# Dextrose over plain Sugar



## musclepump (Jan 9, 2007)

Can anyone give me the scientific rundown on why dextrose (glucose) is preferred over plain table sugar when added to PWO shakes? It has to do with dextrose being a monosaccharide and cane sugar being a disaccharide, correct? Whereas cane sugar has to be broken down to glucose (thus dextrose) before use?


----------



## El Hefe (Jan 9, 2007)

because its less complex, so it is absorbed into the blood faster, which helps your body replenish lost glycogen stores quicker


----------



## tucker01 (Jan 9, 2007)

I think Dextrose is pure glucose, where as Table suger is a combination of Glucose and Fructose.


----------



## juggernaut (Jan 9, 2007)

Just use oats.


----------



## blueboy75 (Jan 9, 2007)

musclepump said:


> Can anyone give me the scientific rundown on why dextrose (glucose) is preferred over plain table sugar when added to PWO shakes? It has to do with dextrose being a monosaccharide and cane sugar being a disaccharide, correct? Whereas cane sugar has to be broken down to glucose (thus dextrose) before use?



Studies have shown no  		difference between different types of carbohydrates eaten post exercise  		and the rate of glycogen replenishment as long as sufficient quantities  		of carbohydrate are consumed (Burke 1997).

http://www.mesomorphosis.com/articles/haycock/post-exercise-nutrition.htm


----------



## Luke95 (Jan 9, 2007)

juggernaut said:


> Just use oats.


----------



## juggernaut (Jan 10, 2007)

Jodi recommended it, I used it, it works a helluva lot better than any simple sugar has ever worked (for me that is).


----------



## musclepump (Jan 10, 2007)

Plain table sugar is sucrose, isn't it?


----------



## tucker01 (Jan 10, 2007)

Right sucrose is a disacchride(sp?)  a bond of Glucose and Fructose.


----------



## DOMS (Jan 10, 2007)

I thought is was because dextrose didn't need to be converted in the liver and cane sugar did.

Ah, I find this over at Yahoo! answers and jives with what I've read before.  Pretty much, is says that monosaccharides (like glucose) are the most simple for of carbohydrates and don't need to be converted in the liver, unlike disaccharides which do.


Carbohydrates: Simple vs. Complex 

What Are Carbohydrates? 
Carbohydrates are combinations of carbon (C), hydrogen (H) and oxygen (O). The basic formula: CnH2nOn. All carbohydrates are made up of one or more molecules of simple sugars. They are classified by structure:

Monosaccharides or one-molecule sugars. Those commonly found in food are: 

glucose (dextrose or blood sugar) 
fructose (levulose or fruit sugar) 
galactose (occurs mainly in milk) 
Disaccharides are two monosaccharides linked together. Those common to food always contain at least one glucose molecule. 
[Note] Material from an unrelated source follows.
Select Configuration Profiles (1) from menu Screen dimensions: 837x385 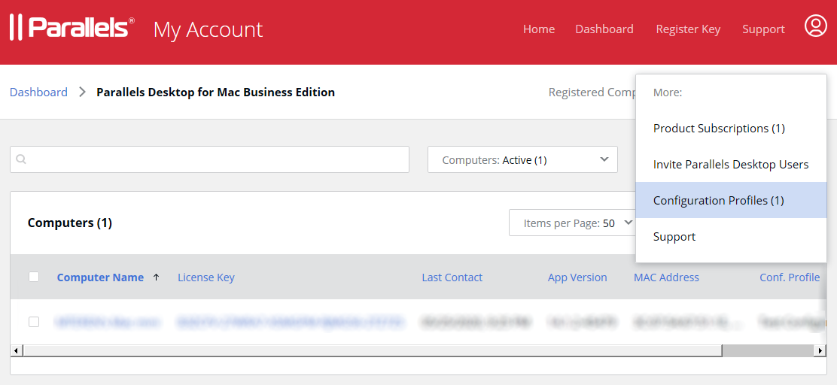[718, 200]
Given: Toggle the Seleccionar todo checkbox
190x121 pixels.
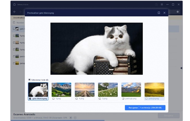Looking at the screenshot, I should [x=29, y=80].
sucrose (table sugar) = glucose + fructose 
lactose (milk sugar) = glucose + galactose 
maltose (malt sugar) = glucose + glucose 

Polysaccharides (complex carbohydrates) are made up of simple sugars (monosaccharides) or their derivatives linked together in different ways. Those found in food include: 

starch - made up of several hundred glucose units joined together. 
dietary fiber - consists of glucose, galactose or other monosaccharides linked together in such manners that the long chains are indigestible. 
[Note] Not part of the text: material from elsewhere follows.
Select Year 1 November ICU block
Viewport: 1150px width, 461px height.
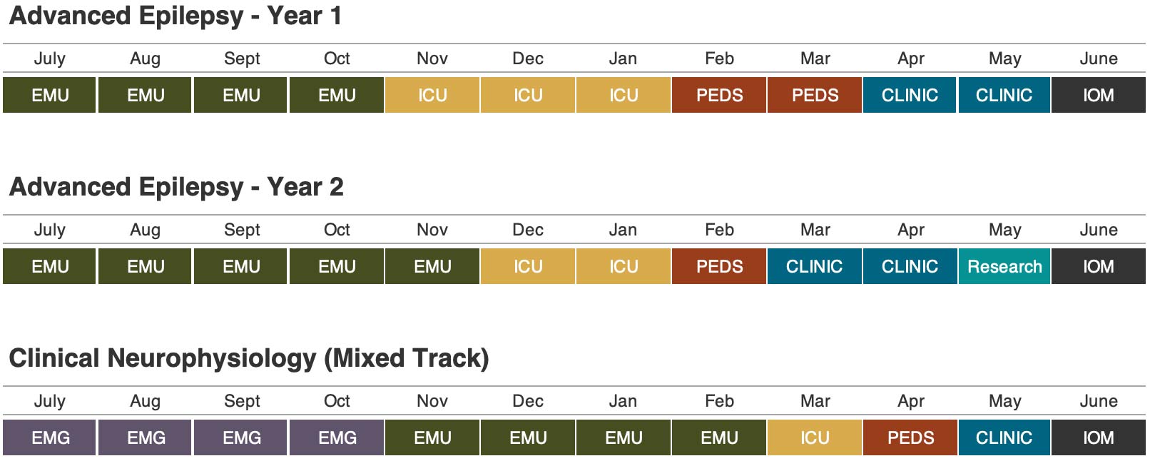(432, 95)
Energy From Carbohydrates 
To utilize carbohydrates for energy, your body converts them to glucose. Carbohydrates--from sugars, fruits, vegetables or grains--follow a similar route in the process of digestion. Monosaccharides are absorbed and carried unchanged to the liver before distribution throughout the body. Disaccharides and the more complex starches are broken into their simple sugar constituent parts, then routed to the liver. 

Sucrose, for example is broken down in the intestine to its components, glucose and fructose. These two sugars are absorbed into the bloodstream and carried directly to the liver. Some fructose is converted into glucose in the liver before it is returned to the blood for use as energy. 

If the glucose is not needed right away to meet energy needs, it is converted preferentially to glycogen, the starch-like compound that is the energy reserve of human metabolism. Glycogen can be converted back to glucose when the body needs energy. Once the body's glycogen reserves are filled, any remaining glucose and fructose become involved in the metabolism of dietary fats and their physiological products. 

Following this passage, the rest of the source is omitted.